Frame 5 and 9 completed

Building a boat, especially one the scale of Selah is a fascinating endeavour. Prior to turning over day, the work flow was primarily in one direction. Now there are a number of ways we can choose to go, and we find ourselves having to consciously remain focused on one job at time. It’s easy to get distracted.

Frame five is now completed, apart from some minor finishing off jobs. There was a surprising amount of time taken to complete it. Although relatively simple, it is a large double skinned fabrication, and requires some big glue lay-ups. Also there is some fiddly detail work blocking around the doorways. Pete did not trust his jigsaw to cut an even curve in the doorways, so he made a template to guide the router.

Frame nine is also completed, as far as we can go at this stage. If we so wished, we could glue the bridge-deck into position, but have decided to complete the stern steps first. Without them access would be restricted once the bridge-deck is fitted.

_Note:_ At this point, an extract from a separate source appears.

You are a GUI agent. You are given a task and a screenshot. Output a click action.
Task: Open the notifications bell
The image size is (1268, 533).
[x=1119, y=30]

The stern swim platforms are completed and have been fiberglassed for weather protection. Deb has filleted the rudder voids immediately forward of the platforms. As well as strengthening this load bearing area, the fillets prevent water pooling in any of the knooks and cranies around the butt joints and keelson timbers, guiding it to the lowest point where it can be mopped up through inspection ports. These areas receive three thick coats of epoxy resin, prior to closing up.

The rudder posts/ hull joins have received a thick epoxy fillet, in preparation of 8 layers of fiberglassing re-enforcing, and fitting of a sub bulkhead. After that the rear steps can be constructed over the top.

Frame five ready for the second skin.
Door fame router jig..
Clamped in place, a router was used to trim the three thicknesses that are laminated to make up the bulkhead.
Second skin receiving its epoxy coating prior to fitting in place.
Frame five second skin glued up.
Can never have too many clamps.
Frame nine laminated in place. A second skin is glued on when the cockpit is constructed.
Laying up the fiberglass on the port platform.
Panel detail, frame five.
The rudder void has been strengthened with epoxy fillets. Next job is 8 layers of fiberglass, and a sub bulkhead fitted just aft of the rudder post.

4 thoughts on “Frame 5 and 9 completed

  1. Hi Chris and Wade. Yep, F5 is challenging in that in the midst of the big structural work you have to slow down to finess the doorways. A wavy uneven cut would have been visible for ever. It was tempting to just draw a line and have a go with the jigsaw, but we are glad we took the time to make the jig. Hope all your move in preparations are going to plan, the big day must be looming large for you both … and Bengie! Do you think he has an inkling of what’s up?


  2. Wow you guys are really flying along. Love the progress. Wish I was that far along but I still have to work and am building out of pocket for 2 more years and then I’ll have access to funds an then full steam ahead. Can’t wait.
    BTW nice job on the radius jig. That’s my nickname at work” jig” because I’m always building jigs to make work easier and to make a better product.


    • Thanks for your comments Jig! Sounds like you have a plan for the completion of your boat, and we wish you well with it. Just so long as you are enjoying the process. I recon the Sarah design is well suited for solo builders as after the three major fabrications (hulls and bridgedeck) the other major components are laminated in situ, piece by piece. Just need heaps of clamps. By the way, out of interest, there are two Sarah’s for sale ATM in Aus, including the original Sarah built by Peter Snell. Plenty of photos. I was interested to see the small mods made over time.